予想以上に機能していた日本代表の3−4−3

カズのゴールとダンスは、日本に勇気と希望と自信を与えたのではないか 【写真:ロイター/アフロ】

 日本代表のスターティングイレブンは以下の通り。GK川島永嗣。DFは右から吉田麻也、今野泰幸、伊野波雅彦。MFは内田篤人、長谷部誠、遠藤保仁、長友佑都。FWは本田圭佑、前田遼一、岡崎慎司。対するJリーグ選抜は、名古屋グランパスと同じ4−3−3で、ディフェンスラインの4人は左の新井場徹を除いて、いずれもW杯と同じ豪華メンバーである。

 最初に見せ場を作ったのはJリーグ選抜。ゴール正面でボールを受けた佐藤寿人のシュートが、GK川島のファインセーブに阻まれる。しかし先制したのは日本代表。15分、ペナルティーエリア手前でFKのチャンスを得ると、これを遠藤が急激に沈む見事なシュートを決めてみせる。追加点はその4分後。相手のパスをカットした本田圭が、中澤と闘莉王の間にスルーパス。すぐさま岡崎が反応してディフェンスラインの裏を抜け出し、GK楢崎と1対1になると冷静にボールを浮かせてネットを揺らした。
 この岡崎による2点目は、まさに3−4−3のシステムが効果的に機能して生まれたゴールであると言えよう。前線が3枚となり、しかも両サイドでのパス交換の選択肢が増えたことで、攻撃時における流動性と縦への推進力が格段に増して、次から次へとゴール前に選手が顔を出すようになる。Jリーグ選抜が連係不足だったことを差し引いても、前半での日本の新システムは、少なくともオフェンス面においてそれなりに機能していたと判断してよいと思う。

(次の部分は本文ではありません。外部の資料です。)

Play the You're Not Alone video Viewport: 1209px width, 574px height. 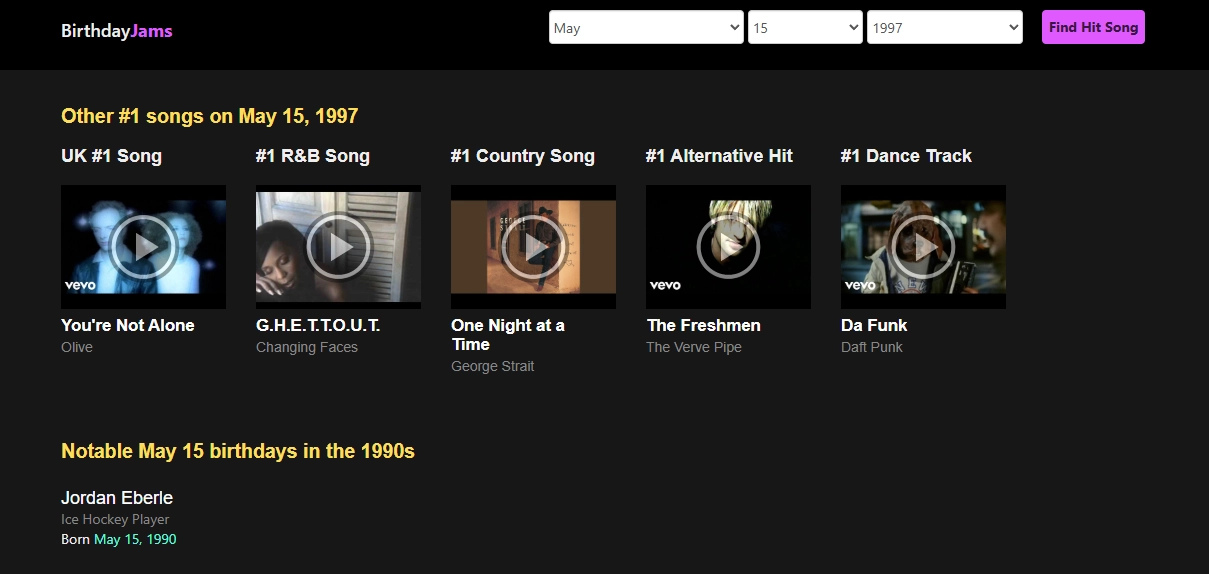point(143,247)
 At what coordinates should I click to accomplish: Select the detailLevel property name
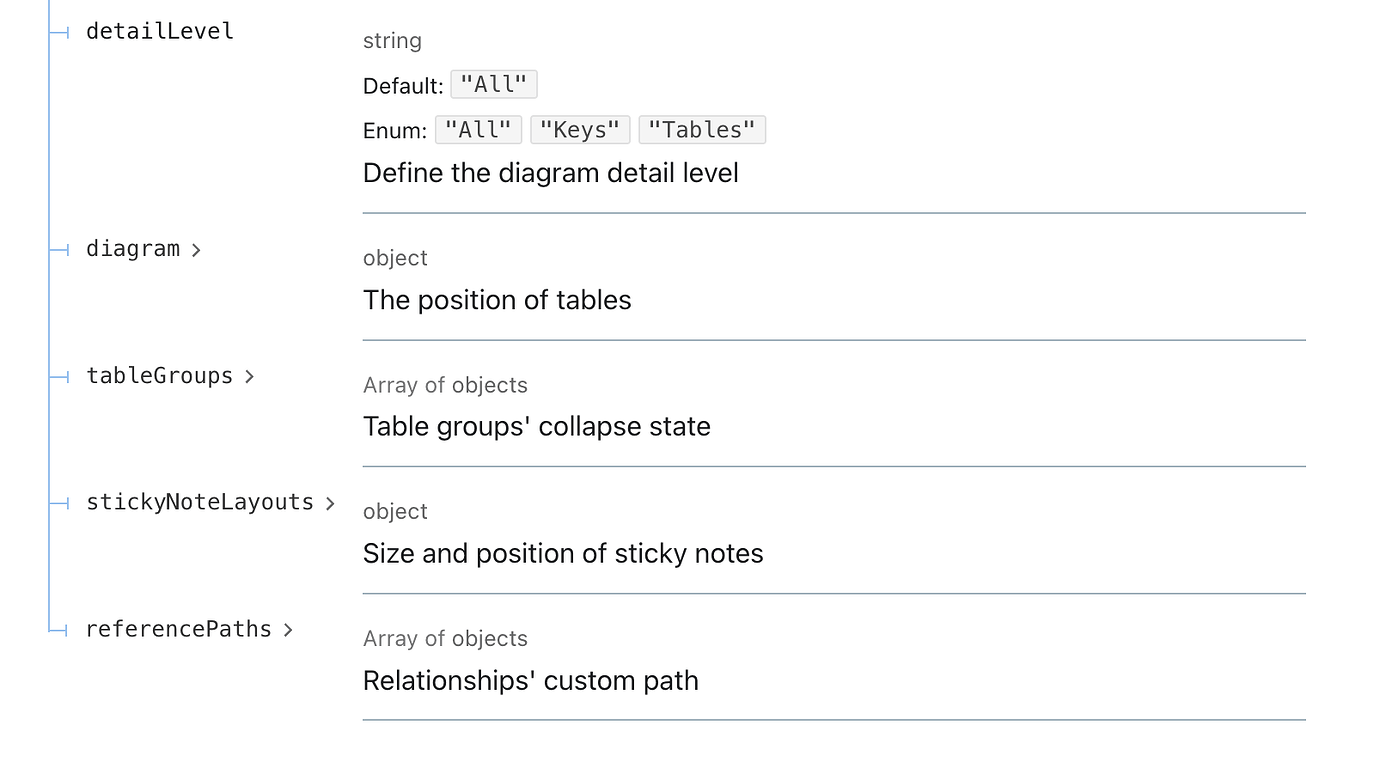(x=159, y=31)
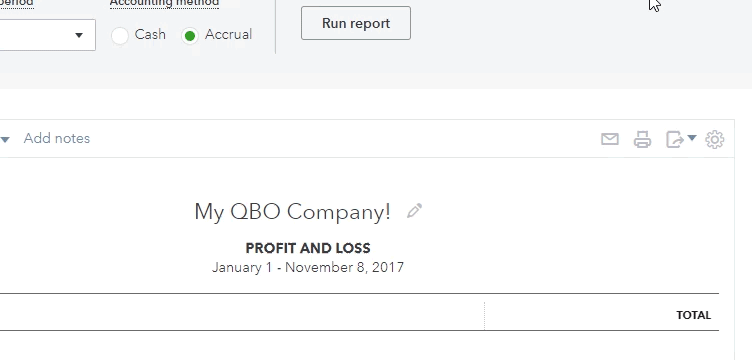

 後半、日本代表は8名、Jリーグ選抜は4名、合計12名の選手が入れ替わった。選手交代のアナウンスが終わったのは、後半キックオフから3分25秒後。システムは両チームとも前半と同じだが、後半の日本代表はあまりにも陣容が変わってしまったため、攻撃時における流動性と縦へのスピードは、すっかり影をひそめてしまった。むしろ、後半から投入された中村俊輔の精度の高いキックがアクセントとなって、Jリーグ選抜が相手陣内に攻め込む時間帯が長くなっていく。やがて試合はこう着した状態に入り、カズの出場(後半17分)で会場が沸き、さらにベガルタ仙台所属の関口訓充の惜しいシュート(同29分)にスタンドからため息がもれたりするものの、このまま日本代表の完勝で終わりそうな気配が漂い始める。

 そこに華試合らしく、派手な花火を打ち上げてくれたのが、今年44歳のカズであった。後半37分、GK川口能活のロングフィードを闘莉王がヘッドで落とし、これを抜け出して拾ったカズが、右足ワンタッチで冷静にゴールに流し込む。ゴールが決まった瞬間、カズはゴール裏のスタンドに駆け寄り、もはや「日本サッカー界の重要無形文化財」と言ってもよいカズダンスを披露。結局、Jリーグ選抜のゴールは、カズの1点のみで終わったものの、それでもスタンドであれテレビであれ、このゴールを目撃した人々のほとんどが、幸せな気分に浸ることができたはずだ。本当に素晴らしいゲームであったと思う。

あらためて、チャリティーマッチで感じたこと

 さて、この日は、初めて代表のユニホームを身にまとってピッチに送り出された選手が2名いた。東口順昭と森脇良太である。しかし今回はチャリティーマッチなので、残念ながら彼らのキャップ数が公式記録に記載されることはない。それでもこの試合は2つの点で、日本のサッカーファンの間で「歴史的な一夜」となったと思う。すなわち、44歳のカズがゴールを決めたこと、そしてザッケローニ体制となって初めて3−4−3が試されたことである。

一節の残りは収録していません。